Army SSG Jamie D. Jarboe

Army Staff Sgt. Jamie D. Jarboe

Died March 21, 2012 Serving During Operation Enduring Freedom


27, of Frankfort, Ind.; assigned to 4th Squadron, 4th Cavalry Regiment, 1st Heavy Brigade Combat Team, 1st Infantry Division, Fort Riley, Kan.; died March 21 in Topeka, Kan., from wounds suffered on April 10, 2011, in Kandahar province, Afghanistan, when enemy forces attacked his unit with small-arms fire.


Wounded Topeka soldier dies of injuries

The Associated Press

TOPEKA, Kan. — A Fort Riley soldier who endured more than 100 surgeries after a sniper’s bullet in Afghanistan left him mostly paralyzed has died in Topeka, less than five weeks after a crowd of airport well-wishers saluted his return to the city and his wife and family.

Penwell-Gabel Funeral Home in Topeka confirmed that 27-year-old Staff Sgt. Jamie Jarboe died Wednesday of his injuries.

The death was announced on Facebook shortly after his wife, Melissa, wrote that he had been placed in a hospice setting a week ago, The Topeka Capital-Journal reported. Thousands of people have followed the Facebook chronicle of the family’s travails and hopes over the past 11 months, and hundreds left messages there Wednesday afternoon.

A native of Frankfort, Ind., Jamie Jarboe was assigned to 4th Squadron, 4th Calvary Regiment, 1st Heavy Brigade Combat Team of the 1st Infantry Division from Fort Riley. The unit is known as the Pale Riders.

He deployed to Afghanistan in February 2011 and was shot April 10 while on foot patrol in the Zhari district. The bullet, from a sniper’s AK47 rifle, penetrated his spine and left him paralyzed from the chest down.

In the following 10 months he underwent more than 100 operations, first at Walter Reed Medical Center in Washington, D.C., then at Johns Hopkins Hospital in Baltimore before he was transferred to a rehabilitation facility in Denver.

Melissa Jarboe, a native of the northeastern Kansas town of Holton, spent as much time as possible with him during those months while their two daughters remained in Topeka to attend school.

On Feb. 17 — three days after the couple’s first wedding anniversary — dozens of members of the American Legion and Patriot Guard Riders stood at attention as a private medical plane touched down at Topeka’s Philip Billard Memorial Airport.

Melissa Jarboe and the couple’s daughters, Celestial and Alexa, were on the tarmac as Jarboe was moved onto a stretcher and placed in an ambulance for a ride to a Topeka rehab facility, escorted by Patriot Guard motorcyclists. Jarboe was unable to fully return the salutes of those who gave him a hero’s welcome, but he could lift a hand and wave briefly.

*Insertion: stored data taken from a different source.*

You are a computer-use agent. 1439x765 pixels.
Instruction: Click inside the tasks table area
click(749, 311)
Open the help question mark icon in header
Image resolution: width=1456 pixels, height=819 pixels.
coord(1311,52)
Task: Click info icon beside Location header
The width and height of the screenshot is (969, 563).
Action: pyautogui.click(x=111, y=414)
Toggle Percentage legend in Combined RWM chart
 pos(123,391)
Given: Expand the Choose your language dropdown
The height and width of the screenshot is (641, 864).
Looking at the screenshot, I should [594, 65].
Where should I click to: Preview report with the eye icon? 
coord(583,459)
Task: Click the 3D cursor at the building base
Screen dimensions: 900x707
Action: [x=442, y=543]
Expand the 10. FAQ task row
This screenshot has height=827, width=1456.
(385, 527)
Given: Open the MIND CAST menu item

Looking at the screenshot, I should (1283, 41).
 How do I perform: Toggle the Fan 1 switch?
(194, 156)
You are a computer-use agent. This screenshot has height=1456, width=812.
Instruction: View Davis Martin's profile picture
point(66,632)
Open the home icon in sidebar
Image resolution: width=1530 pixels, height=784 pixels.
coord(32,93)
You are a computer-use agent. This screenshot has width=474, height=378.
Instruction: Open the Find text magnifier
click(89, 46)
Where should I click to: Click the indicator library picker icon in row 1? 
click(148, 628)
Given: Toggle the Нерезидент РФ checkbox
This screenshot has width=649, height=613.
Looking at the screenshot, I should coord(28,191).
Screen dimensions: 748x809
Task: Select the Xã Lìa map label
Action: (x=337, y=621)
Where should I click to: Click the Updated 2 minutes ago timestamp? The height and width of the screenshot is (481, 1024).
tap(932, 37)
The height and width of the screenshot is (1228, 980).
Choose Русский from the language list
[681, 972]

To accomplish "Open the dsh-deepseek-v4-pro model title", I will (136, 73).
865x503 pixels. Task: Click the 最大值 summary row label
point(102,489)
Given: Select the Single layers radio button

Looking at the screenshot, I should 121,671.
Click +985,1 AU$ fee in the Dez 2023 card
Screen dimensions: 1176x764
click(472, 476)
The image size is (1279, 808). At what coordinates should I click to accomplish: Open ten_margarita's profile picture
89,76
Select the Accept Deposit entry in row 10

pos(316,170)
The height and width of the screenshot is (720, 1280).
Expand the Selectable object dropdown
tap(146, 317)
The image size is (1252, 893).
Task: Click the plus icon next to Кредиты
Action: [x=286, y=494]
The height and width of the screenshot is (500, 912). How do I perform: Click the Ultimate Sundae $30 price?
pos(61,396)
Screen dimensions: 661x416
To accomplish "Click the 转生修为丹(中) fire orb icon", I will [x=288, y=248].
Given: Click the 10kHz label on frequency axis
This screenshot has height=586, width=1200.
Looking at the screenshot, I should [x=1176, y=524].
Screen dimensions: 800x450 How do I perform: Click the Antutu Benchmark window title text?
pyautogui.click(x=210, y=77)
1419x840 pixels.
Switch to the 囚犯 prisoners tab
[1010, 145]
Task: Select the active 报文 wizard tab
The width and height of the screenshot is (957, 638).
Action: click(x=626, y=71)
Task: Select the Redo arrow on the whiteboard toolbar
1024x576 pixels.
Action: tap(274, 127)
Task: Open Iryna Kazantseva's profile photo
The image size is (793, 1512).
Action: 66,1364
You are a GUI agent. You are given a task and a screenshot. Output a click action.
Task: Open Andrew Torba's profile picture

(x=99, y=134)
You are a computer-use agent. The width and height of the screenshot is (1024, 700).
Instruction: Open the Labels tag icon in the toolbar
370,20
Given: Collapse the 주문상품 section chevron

The turnout that day was especially gratifying for Melissa Jarboe.

There were times, she said, that her husband believed that “some people forget — some people don’t care about the soldiers. I tell him, ‘I beg to differ,'” she told The Capital-Journal that day. “Today it really shows how strong the support is for him here in Topeka, Kan.”